David Cooper, teórico do movimento da anti-psiquiatria que questiona o conceito de alienação mental, conta que num hospital da Inglaterra onde ele trabalhou, um psiquiatra famoso sonhava com uma droga capaz de envelhecer o cérebro, sob a justificativa de que pessoas com o cérebro envelhecido deixavam de encher o saco dos outros. “Os seus desejos foram rapidamente realizados a partir de 1955 com as fenotiazinas (largactil, etc) e depois, mais tarde, com o haloperidol” – escreve ele.

No mundo todo houve forte reação contra o tratamento dos enfermos em instituições psiquiátricas, que eram lugares de tortura e de repressão e não de cura. Na Itália, a luta antimanicomial encabeçada pelo psiquiatra Franco Basaglia revelou que a internação em manicômios e o isolamento pioravam a condição dos pacientes. Com o aval da OMS, ele propôs a reforma no sistema de saúde mental e a criação de centros comunitários e centros de convivências no lugar dos hospícios.

No Brasil, trabalhadores em saúde mental e familiares de pacientes se inspiraram na Itália para reivindicar a abolição dos manicômios e a reforma no modelo de tratamento. O encontro nacional em Bauru (SP) realizado em 18 de maio de 1987 – declarado Dia de Luta Antimanicomial - condenou esse tratamento carcerário de quem sofre transtorno psíquico e aprovou a proposta de que o Estado não pode construir e nem contratar serviços de hospitais psiquiátricos, devendo substituir as internações por atendimentos comunitários, com a participação da família.

Duas leis federais regulamentaram o funcionamento da rede de atenção à saúde mental. Lobotomia e choque elétrico, nunca mais! Nada de envelhecer o cérebro e de internações arbitrárias.

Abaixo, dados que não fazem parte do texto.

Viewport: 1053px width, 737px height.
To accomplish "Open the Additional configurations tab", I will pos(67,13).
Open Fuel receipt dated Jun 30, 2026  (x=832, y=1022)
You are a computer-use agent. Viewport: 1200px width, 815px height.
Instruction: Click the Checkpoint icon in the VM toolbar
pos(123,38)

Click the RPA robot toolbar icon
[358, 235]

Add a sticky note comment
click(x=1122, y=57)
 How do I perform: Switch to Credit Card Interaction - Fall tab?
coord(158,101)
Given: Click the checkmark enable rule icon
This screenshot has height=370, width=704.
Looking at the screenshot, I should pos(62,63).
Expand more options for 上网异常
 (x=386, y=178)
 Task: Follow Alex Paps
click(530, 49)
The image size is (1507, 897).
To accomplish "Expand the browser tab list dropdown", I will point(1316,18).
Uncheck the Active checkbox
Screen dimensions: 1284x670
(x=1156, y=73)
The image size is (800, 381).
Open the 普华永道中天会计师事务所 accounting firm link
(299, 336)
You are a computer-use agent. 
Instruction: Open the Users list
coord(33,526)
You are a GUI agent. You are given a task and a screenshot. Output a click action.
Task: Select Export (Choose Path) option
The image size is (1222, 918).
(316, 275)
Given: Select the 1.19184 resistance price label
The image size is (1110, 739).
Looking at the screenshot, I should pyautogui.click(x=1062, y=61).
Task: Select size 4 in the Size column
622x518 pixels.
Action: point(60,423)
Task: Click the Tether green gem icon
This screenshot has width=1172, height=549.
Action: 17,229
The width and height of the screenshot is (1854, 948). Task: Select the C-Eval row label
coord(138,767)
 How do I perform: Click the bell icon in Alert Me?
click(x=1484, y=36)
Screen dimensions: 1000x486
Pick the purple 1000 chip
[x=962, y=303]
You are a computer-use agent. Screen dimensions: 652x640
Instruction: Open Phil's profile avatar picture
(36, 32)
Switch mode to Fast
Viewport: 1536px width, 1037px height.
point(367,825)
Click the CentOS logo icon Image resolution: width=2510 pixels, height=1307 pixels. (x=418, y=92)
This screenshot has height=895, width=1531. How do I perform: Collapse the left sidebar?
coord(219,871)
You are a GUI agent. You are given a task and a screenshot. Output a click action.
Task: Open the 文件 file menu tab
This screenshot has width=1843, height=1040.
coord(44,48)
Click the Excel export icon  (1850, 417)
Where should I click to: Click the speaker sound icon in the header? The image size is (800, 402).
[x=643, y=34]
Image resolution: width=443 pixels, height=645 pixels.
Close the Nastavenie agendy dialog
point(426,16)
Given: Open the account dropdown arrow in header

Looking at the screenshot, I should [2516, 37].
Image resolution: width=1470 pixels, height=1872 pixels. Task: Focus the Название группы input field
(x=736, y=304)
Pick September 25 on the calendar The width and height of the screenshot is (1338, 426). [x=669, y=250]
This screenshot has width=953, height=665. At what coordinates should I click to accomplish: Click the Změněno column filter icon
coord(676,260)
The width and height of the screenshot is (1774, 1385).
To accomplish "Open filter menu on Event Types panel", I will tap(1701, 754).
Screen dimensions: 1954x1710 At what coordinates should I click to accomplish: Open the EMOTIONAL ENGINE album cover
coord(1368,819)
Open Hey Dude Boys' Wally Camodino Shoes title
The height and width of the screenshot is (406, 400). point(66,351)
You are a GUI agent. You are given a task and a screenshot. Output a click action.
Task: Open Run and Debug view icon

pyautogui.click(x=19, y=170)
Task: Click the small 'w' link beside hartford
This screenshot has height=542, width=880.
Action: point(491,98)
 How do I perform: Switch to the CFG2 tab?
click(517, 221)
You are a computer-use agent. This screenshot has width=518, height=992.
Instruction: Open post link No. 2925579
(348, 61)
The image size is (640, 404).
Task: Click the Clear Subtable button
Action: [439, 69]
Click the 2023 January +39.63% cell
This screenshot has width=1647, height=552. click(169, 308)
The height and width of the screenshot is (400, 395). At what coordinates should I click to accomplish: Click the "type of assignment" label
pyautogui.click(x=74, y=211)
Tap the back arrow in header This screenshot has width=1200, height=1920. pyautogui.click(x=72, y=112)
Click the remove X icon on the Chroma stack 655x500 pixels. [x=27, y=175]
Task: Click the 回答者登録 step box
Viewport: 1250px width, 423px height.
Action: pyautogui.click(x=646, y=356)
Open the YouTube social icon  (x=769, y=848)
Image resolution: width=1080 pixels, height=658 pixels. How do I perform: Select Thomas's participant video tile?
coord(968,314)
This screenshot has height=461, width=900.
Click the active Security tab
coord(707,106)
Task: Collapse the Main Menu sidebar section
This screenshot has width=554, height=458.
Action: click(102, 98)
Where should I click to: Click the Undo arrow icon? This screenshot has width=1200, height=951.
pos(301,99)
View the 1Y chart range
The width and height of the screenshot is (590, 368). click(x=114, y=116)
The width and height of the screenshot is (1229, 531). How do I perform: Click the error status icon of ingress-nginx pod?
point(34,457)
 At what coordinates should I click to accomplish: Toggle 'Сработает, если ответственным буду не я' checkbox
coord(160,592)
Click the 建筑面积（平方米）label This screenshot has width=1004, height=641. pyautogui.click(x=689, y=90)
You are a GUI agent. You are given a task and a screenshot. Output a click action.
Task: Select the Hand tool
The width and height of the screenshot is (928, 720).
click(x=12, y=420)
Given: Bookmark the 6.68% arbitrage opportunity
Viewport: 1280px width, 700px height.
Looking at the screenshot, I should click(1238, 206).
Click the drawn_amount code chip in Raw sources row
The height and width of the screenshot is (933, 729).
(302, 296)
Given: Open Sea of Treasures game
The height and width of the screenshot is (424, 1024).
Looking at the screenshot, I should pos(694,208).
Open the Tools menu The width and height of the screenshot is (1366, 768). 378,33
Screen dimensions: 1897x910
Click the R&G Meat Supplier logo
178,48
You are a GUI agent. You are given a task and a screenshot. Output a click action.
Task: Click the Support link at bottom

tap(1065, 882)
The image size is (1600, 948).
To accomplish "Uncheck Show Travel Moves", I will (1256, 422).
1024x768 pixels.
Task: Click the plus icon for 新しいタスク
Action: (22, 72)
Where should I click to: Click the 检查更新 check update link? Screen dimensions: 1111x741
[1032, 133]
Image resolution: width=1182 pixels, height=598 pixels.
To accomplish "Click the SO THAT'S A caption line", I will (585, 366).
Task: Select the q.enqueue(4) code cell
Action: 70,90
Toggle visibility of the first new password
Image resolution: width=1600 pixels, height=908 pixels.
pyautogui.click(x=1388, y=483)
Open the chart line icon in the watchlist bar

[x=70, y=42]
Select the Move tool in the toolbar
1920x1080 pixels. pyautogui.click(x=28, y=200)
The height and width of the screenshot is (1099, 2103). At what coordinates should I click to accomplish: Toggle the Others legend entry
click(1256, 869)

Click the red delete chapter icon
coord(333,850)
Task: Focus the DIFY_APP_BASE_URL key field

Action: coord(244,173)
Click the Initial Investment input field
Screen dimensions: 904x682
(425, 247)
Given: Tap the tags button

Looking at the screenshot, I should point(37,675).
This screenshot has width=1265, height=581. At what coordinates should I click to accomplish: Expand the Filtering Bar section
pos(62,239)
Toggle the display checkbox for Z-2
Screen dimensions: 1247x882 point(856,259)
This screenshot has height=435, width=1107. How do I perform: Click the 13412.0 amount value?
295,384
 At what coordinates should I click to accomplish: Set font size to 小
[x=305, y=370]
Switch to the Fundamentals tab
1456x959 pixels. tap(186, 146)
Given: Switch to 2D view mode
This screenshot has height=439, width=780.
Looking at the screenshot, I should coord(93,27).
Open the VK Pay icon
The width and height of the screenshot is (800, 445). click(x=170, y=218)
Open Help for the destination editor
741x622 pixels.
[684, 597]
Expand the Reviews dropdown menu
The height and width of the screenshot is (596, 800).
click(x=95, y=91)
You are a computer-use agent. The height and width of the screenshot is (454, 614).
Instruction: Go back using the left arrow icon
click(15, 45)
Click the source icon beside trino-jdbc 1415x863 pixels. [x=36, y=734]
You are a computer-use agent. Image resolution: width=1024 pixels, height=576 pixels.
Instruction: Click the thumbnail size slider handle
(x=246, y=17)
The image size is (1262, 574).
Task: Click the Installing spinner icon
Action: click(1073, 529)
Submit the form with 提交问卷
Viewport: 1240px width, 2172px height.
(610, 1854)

Enquanto desativava manicômios, o Ministério da Saúde incentivava o atendimento nos Centros de Atenção Psicossocial (CAPS) criados em 1992, que passaram a oferecer tratamentos intensivos, semi-intensivos e não-intensivos de acordo com cada caso, se responsabilizando, quando necessário, pelo encaminhamento do paciente para leitos de saúde mental na rede hospitalar.

As internações compulsórias ficaram proibidas a partir de 2001, quando a Lei Paulo Delgado foi promulgada, garantindo aos pacientes tratamentos menos invasivos e protegendo-os dos abusos e maus-tratos.  Cerca de 75% dos recursos antes desperdiçados em manicômios, foram redirecionados para quase 3.000 serviços extra-hospitalares, “que ajudam homens e mulheres a encontrar saúde mental e felicidade lá onde ela pode estar, no cotidiano da vida em comunidade”.  

Luta antimanicomial

Agora, dezesseis anos depois da reforma, o Ministério da Saúde prepara portaria (Folha SP 13/12) que propõe não apenas interromper o fechamento de leitos em hospitais psiquiátricos, mas incentiva os internamentos ao aumentar o valor pago por diária nesse tipo de serviço que sobe de R$ 30 para R$ 70 reais. Até então, informa a matéria assinada por Natália Cancian, o número de leitos vinha diminuindo, caindo de 53 mil para 18 mil entre 2002 e 2015.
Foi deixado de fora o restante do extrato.